The Collaborative Partnership on Forests (CPF) in 2012 launched the first ever Wangari Maathai Award to honor and commemorate the impact of this extraordinary Noble Peace Prize winner woman who championed forest issues around the world. The award has been tasked to be given in recognition of outstanding contributions made by an individual to preserve, restore and sustainably manage forests and to communicate the key role forests play in rural livelihoods and the environment across generations.

Ms. Kurshida, a young widow in the most conservative (Muslim) part of the region, took the leadership in forests protection, promoting female education, contributing in workplace with male counterparts and as an extension worker for child and maternal health care with local NGOs. She was the first ever female in the locality, who advocated for conservation of unique biodiversity in the wildlife sanctuary and organized a group of fellow women to come forward in protecting TWS from illegal poaching. Ms. Begum’s efforts in protecting TWS and spreading the words about the importance of preserving biodiversity led her to be offered a position in the local Government and now she is an elected member of Union Parishad.
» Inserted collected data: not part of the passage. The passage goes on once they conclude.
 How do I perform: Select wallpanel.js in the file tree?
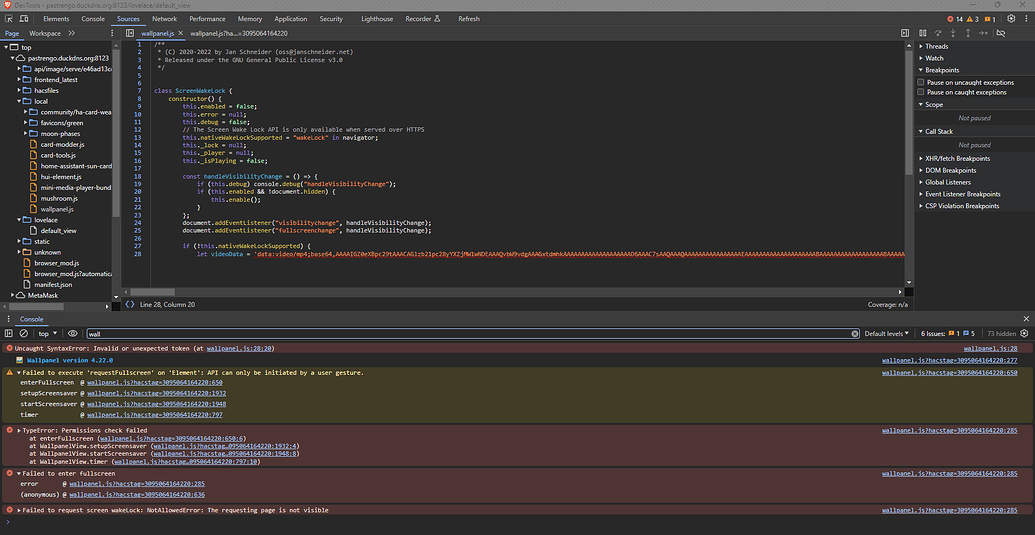57,209
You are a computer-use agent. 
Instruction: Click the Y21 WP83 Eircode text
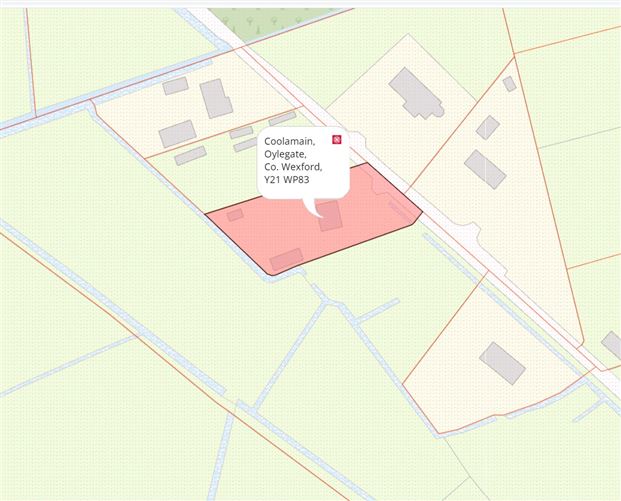coord(287,180)
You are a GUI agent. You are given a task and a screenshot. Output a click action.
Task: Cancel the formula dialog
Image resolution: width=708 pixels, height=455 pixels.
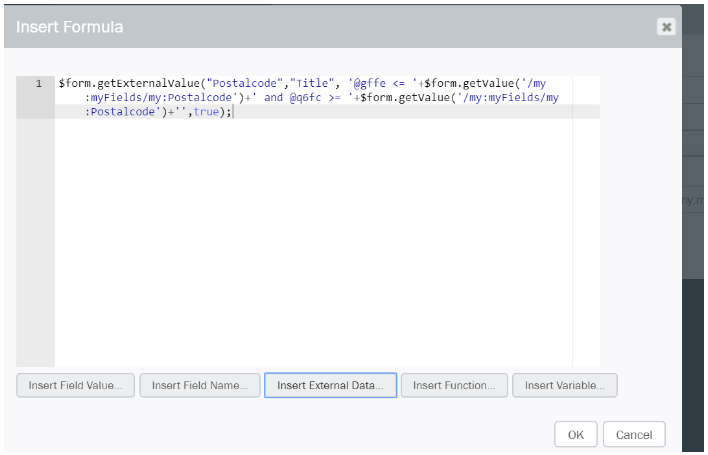point(634,435)
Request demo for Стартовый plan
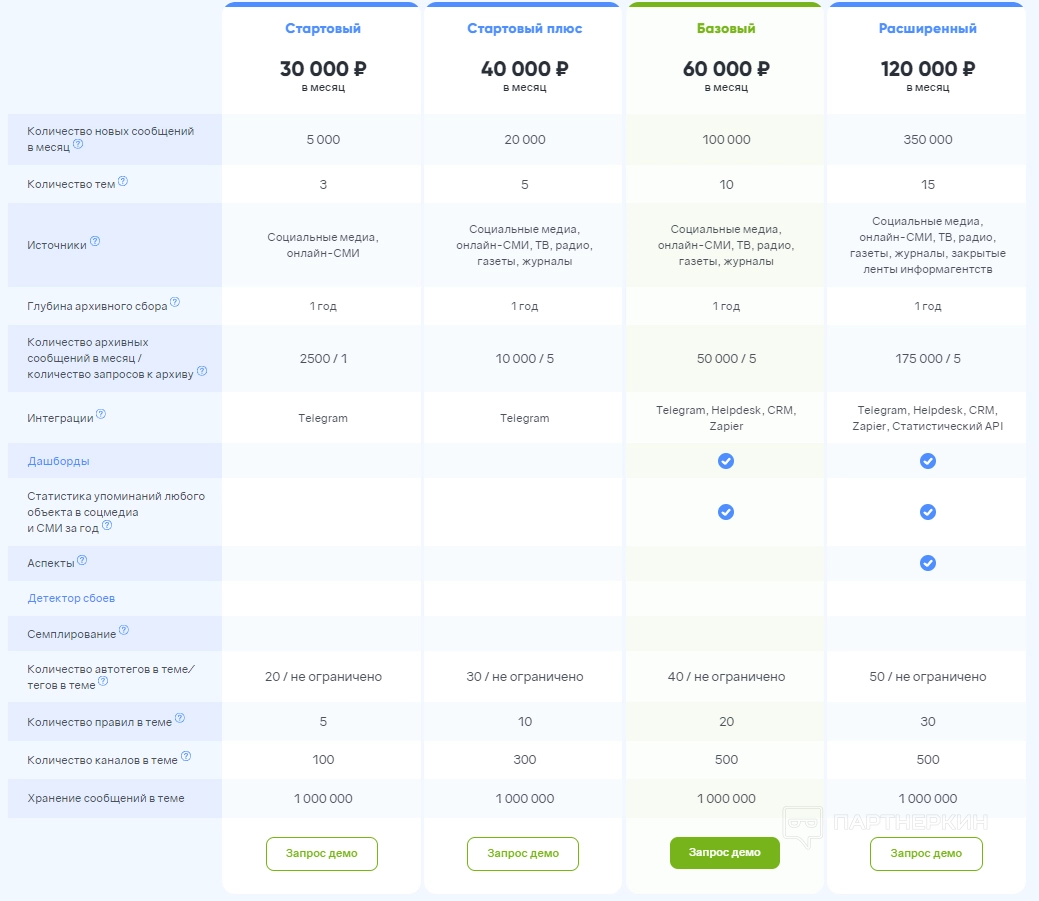Screen dimensions: 1039x901 pyautogui.click(x=322, y=853)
Ms. Khurshida Begum will be traveling to Rome, Italy, to receive the award on 27 September, during the Food and Agriculture Organization’s (FAO) World Forestry Week meeting.
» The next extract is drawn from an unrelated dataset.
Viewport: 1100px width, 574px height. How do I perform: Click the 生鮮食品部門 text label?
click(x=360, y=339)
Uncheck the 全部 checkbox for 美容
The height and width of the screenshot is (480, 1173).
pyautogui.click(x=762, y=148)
Through the IPAC project, Forest Department and USAID have been successful in establishing and supporting the Nishorgo Network, a national network of forest and wetland protected areas conserved through co-management by bringing together government and community groups to share the roles, rights, and responsibilities of ecosystem conservation. By giving communities a voice in managing their own resources and providing opportunities for alternative livelihood instead of activities like poaching or illegal logging, Forest Department and USAID have assisted Bangladesh in conserving its biodiversity and increasing economic benefits to communities in and around protected areas. Healthier natural areas and improved, diversified livelihoods help to cope with climate change impacts like floods, cyclones, and droughts. Currently, USAID’s IPAC project works in 18 of the 34 forest protected areas managed across Bangladesh by Forest Department of the Ministry of Environment & Forests.